The Gespensterbuch (literally 'Ghost Book' or 'Book of Spectres' [1] ) is a collection of German ghost stories written by August Apel and Friedrich Laun and published in seven volumes between 1810 and 1817. Volumes five to seven were also published under the title Wunderbuch ('Book of Wonders').
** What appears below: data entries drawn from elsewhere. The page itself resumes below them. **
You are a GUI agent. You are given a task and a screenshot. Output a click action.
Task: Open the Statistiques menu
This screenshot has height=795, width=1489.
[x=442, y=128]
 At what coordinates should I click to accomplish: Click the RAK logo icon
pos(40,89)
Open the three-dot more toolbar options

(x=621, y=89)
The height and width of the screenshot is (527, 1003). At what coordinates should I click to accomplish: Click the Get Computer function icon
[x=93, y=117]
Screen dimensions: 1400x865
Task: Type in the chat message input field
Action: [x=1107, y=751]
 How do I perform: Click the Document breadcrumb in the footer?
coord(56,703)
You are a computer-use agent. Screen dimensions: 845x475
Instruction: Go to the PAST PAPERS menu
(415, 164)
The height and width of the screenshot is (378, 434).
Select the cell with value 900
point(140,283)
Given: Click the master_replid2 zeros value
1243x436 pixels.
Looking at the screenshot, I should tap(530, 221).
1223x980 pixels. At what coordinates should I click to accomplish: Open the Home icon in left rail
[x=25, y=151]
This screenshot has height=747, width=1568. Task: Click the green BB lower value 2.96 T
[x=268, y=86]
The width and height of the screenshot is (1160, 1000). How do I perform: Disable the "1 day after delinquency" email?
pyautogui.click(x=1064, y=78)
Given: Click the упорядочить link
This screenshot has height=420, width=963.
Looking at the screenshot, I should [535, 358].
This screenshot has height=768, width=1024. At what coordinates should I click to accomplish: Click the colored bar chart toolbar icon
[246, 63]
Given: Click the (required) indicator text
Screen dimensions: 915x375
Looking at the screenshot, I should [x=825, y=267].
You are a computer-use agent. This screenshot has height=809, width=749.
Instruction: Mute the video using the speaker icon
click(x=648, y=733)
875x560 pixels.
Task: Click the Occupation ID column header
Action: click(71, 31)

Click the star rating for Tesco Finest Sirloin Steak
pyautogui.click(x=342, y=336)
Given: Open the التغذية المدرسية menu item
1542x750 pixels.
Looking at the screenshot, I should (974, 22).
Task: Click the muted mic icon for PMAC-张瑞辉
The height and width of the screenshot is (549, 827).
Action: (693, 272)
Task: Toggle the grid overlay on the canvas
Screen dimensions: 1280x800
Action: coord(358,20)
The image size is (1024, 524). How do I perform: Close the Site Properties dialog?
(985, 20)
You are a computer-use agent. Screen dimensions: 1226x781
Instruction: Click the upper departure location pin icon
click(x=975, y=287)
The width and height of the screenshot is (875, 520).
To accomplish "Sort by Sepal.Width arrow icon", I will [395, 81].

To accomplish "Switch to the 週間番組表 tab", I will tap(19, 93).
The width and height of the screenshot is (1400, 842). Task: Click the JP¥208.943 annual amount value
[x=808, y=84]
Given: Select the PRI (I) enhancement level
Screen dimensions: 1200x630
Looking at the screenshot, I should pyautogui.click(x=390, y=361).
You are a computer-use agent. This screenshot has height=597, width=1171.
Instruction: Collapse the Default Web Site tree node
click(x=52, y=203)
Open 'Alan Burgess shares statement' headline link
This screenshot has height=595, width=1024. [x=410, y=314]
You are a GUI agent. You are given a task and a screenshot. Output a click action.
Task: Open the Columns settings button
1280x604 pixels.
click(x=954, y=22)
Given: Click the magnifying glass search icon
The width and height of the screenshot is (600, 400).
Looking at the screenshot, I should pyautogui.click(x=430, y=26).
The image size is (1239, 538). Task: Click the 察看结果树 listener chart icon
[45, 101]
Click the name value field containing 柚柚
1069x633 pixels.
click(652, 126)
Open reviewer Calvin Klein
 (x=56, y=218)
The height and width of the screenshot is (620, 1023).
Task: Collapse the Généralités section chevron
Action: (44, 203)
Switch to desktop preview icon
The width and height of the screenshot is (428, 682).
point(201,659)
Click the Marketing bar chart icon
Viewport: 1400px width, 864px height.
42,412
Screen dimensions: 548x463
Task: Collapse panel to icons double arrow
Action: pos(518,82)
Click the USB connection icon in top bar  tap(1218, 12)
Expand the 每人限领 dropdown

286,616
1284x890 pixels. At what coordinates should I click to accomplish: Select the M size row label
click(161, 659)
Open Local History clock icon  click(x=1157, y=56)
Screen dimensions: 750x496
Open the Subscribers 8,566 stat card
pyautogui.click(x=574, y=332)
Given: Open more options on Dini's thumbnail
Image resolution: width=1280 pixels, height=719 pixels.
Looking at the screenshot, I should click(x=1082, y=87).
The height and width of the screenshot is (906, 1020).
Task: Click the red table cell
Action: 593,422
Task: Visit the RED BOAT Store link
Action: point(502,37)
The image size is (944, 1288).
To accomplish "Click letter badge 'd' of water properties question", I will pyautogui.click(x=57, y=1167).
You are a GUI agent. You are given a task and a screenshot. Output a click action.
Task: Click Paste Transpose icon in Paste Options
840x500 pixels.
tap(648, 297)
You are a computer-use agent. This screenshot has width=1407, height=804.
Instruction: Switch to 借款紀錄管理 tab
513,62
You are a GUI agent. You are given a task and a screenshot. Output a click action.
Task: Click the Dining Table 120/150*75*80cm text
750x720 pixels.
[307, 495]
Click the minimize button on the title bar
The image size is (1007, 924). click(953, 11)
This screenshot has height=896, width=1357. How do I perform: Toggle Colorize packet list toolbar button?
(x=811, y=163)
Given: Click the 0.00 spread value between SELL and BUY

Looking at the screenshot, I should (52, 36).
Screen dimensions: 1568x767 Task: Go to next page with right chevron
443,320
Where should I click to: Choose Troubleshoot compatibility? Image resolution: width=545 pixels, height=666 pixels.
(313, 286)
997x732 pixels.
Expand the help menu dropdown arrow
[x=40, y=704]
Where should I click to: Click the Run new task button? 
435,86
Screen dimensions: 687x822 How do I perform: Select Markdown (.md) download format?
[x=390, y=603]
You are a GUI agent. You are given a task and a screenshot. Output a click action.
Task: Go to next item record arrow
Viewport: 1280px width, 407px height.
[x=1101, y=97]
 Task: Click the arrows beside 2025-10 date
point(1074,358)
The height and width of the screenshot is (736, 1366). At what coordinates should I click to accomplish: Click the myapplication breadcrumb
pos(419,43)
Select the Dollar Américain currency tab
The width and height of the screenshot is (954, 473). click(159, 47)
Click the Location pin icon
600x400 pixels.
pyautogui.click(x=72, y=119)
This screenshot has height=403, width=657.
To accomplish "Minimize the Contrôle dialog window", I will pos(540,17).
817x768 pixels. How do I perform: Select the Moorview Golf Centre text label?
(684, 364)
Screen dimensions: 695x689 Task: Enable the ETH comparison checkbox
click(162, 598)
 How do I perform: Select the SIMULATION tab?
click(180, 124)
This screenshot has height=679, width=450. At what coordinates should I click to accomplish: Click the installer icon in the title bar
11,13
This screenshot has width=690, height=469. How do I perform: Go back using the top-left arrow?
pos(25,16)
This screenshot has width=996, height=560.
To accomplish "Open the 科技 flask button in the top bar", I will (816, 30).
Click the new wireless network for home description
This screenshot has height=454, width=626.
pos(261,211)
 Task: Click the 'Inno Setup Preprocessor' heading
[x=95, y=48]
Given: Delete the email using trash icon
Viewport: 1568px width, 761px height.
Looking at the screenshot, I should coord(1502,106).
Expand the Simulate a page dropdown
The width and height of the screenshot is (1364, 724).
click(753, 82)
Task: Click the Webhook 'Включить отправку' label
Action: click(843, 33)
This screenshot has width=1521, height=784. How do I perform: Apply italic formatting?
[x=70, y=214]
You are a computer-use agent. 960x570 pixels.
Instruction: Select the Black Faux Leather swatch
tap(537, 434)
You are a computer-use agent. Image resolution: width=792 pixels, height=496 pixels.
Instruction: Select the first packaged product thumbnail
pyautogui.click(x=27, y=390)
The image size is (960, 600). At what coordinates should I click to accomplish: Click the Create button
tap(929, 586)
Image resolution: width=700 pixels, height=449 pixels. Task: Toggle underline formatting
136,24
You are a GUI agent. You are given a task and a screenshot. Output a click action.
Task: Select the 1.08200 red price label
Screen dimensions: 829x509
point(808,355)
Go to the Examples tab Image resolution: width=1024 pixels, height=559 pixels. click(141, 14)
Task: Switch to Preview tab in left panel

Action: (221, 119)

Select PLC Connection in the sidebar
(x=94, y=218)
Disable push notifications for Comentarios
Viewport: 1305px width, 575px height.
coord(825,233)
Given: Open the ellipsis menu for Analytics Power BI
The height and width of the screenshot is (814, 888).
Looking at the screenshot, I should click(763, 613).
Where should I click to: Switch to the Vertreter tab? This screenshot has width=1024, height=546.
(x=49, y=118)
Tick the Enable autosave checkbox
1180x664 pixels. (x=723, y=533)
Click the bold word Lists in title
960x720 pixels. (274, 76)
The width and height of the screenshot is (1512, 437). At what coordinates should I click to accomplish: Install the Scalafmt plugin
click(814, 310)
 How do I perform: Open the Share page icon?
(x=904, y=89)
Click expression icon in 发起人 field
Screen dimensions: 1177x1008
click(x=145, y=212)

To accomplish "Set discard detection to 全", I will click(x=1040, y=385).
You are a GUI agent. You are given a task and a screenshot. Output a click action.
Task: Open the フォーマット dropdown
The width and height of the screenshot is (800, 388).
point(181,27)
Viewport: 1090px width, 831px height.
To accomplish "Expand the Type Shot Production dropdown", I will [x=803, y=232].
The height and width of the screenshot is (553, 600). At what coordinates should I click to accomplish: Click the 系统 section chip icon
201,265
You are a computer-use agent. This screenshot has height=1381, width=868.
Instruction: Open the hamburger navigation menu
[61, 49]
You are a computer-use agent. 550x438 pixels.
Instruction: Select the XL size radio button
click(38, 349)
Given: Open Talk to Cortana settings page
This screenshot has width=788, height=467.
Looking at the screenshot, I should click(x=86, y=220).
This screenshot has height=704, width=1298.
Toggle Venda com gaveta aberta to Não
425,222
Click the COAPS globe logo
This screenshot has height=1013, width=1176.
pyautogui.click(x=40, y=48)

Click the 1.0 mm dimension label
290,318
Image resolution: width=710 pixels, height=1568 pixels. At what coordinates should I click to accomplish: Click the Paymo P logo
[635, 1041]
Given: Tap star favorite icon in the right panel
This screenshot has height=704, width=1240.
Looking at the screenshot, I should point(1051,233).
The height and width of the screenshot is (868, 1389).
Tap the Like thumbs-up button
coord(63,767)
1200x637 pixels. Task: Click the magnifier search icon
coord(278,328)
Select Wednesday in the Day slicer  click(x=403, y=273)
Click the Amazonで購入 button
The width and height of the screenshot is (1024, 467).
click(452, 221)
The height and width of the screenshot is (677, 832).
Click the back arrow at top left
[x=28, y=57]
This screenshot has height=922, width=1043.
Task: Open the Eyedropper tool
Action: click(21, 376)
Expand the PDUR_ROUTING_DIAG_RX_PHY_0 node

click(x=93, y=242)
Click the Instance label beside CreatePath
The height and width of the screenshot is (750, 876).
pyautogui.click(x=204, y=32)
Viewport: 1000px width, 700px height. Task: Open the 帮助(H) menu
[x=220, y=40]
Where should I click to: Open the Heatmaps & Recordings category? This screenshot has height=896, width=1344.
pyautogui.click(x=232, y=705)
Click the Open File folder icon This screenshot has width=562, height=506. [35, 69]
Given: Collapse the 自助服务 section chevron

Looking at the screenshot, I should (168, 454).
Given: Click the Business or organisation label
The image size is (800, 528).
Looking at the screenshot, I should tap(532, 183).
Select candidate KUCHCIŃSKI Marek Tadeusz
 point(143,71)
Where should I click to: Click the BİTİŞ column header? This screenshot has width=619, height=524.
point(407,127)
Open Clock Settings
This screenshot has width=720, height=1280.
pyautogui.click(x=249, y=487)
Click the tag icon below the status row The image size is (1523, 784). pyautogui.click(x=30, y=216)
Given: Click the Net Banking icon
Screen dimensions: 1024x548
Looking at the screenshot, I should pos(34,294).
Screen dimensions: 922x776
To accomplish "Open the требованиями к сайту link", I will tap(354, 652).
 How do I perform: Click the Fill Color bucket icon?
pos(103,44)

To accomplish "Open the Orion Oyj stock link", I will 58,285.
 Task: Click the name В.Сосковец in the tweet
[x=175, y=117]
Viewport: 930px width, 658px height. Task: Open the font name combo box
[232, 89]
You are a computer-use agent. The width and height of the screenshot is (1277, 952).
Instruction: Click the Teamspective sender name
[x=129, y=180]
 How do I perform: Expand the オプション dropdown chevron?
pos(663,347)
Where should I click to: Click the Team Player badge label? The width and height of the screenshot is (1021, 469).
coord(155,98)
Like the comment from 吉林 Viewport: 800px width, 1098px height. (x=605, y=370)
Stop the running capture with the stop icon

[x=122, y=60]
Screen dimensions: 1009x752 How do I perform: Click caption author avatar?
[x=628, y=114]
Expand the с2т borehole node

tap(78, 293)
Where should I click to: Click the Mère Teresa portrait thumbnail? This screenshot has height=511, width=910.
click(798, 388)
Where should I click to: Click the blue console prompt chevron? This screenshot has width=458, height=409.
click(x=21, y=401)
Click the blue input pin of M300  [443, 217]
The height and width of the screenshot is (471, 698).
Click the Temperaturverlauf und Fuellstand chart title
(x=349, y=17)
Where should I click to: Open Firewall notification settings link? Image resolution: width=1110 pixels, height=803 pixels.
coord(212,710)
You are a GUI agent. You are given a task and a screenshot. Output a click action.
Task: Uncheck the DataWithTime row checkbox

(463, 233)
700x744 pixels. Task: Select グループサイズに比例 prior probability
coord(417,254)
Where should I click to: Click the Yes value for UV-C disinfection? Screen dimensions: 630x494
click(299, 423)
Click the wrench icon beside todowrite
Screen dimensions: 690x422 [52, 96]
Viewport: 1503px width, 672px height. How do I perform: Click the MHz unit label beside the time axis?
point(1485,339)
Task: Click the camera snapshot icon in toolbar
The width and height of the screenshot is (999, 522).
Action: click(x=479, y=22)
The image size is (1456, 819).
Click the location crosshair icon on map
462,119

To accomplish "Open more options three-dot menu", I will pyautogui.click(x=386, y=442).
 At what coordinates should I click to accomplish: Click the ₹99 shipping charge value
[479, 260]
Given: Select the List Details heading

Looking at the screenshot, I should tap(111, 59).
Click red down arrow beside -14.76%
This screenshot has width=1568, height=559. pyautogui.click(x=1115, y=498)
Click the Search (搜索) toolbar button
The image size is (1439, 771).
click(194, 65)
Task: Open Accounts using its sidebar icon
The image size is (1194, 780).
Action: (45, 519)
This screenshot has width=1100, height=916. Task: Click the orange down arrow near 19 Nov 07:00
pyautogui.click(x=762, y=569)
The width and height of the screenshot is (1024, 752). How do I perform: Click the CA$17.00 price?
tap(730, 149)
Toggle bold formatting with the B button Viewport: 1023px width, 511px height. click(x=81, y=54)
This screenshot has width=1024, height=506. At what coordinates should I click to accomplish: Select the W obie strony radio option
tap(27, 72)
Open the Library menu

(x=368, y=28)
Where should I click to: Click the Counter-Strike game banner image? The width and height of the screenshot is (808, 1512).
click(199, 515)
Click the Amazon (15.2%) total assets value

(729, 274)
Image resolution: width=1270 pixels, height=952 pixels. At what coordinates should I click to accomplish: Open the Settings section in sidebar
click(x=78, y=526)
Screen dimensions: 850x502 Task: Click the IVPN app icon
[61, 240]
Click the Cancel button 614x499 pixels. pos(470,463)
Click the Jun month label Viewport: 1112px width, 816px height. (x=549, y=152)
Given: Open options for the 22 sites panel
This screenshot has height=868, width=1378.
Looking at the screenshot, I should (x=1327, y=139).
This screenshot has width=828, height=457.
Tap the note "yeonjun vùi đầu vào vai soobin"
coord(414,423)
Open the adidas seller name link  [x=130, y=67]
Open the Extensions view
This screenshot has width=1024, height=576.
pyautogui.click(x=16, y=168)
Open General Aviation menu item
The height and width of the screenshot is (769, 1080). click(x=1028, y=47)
The final volume was published after Apel's death, with stories by his friends Friedrich de la Motte Fouqué and Carl Borromäus von Miltitz. Laun, Fouqué, Miltitz, and Caroline de la Motte Fouqué followed up on the series by publishing another book of ghost stories Aus der Geisterwelt ('From the Spirit-World') (1818).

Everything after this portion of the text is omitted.